F.C. : Il faut défaire beaucoup de ce qui a été fait dans ces dernières années ; il faut sortir de la logique de la logique de la marchandisation qui s’est progressivement imposée. Mais nous proposons un projet qui a une réelle cohérence verticale : on prend les difficultés du début jusqu’à la fin, sans prétendre qu’il suffit d’un coup de baguette pour tout résoudre. Nous apportons un concept nouveau, celui d’un haut niveau de culture commune pour tous : au contraire d’un socle commun réducteur, il a pour but de donner de la respiration, en particulier au niveau du collège, de permettre aux élèves les plus en difficulté de prendre leur temps et d’éviter toute orientation contrainte vers les filières professionnelles. Notre projet social implique aussi de revaloriser ces filières par la revalorisation des salaires et une meilleure reconnaissance sociale de la force productive.
Envisagez-vous aussi la revalorisation des salaires des enseignants ?
F.C. : La dernière remonte à Lionel Jospin ! Et elle était un peu piégée, puisque liée à l’ISOE, (l’indemnité de suivi et d’orientation des élèves) qui implique des charges de travail supplémentaires.
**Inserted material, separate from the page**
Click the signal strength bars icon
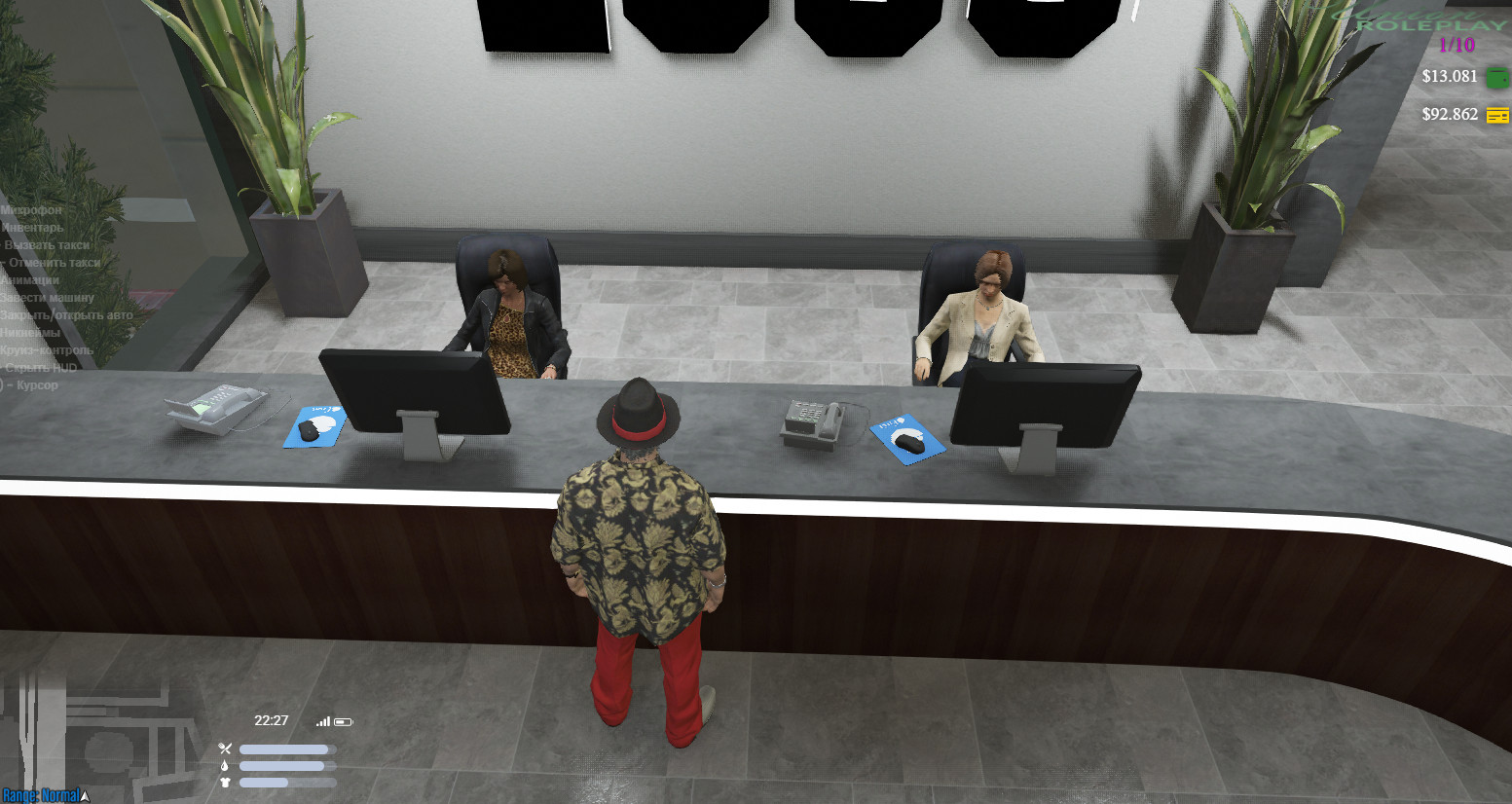pyautogui.click(x=323, y=721)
Un parti politique n’a pas à se prononcer sur les montants des rémunérations, ce doit être l’objet d’une discussion avec les partenaires sociaux. Mais le passage des conditions de concours au niveau du Master pourrait donner l’opportunité d’une discussion sur les salaires enseignants. Et la longueur accrue des études pour atteindre le niveau du concours justifierait une aide financière particulière pour les étudiants issus de milieux modestes, afin qu’ils puissent aller jusqu’au bout. Nous sommes partisans d’un pré-recrutement qui favoriserait ainsi la mixité sociale dans le recrutement des personnels. C’est déjà à ce niveau là qu’on peut mettre l’école davantage en conformité avec la diversité de ses publics et de la société.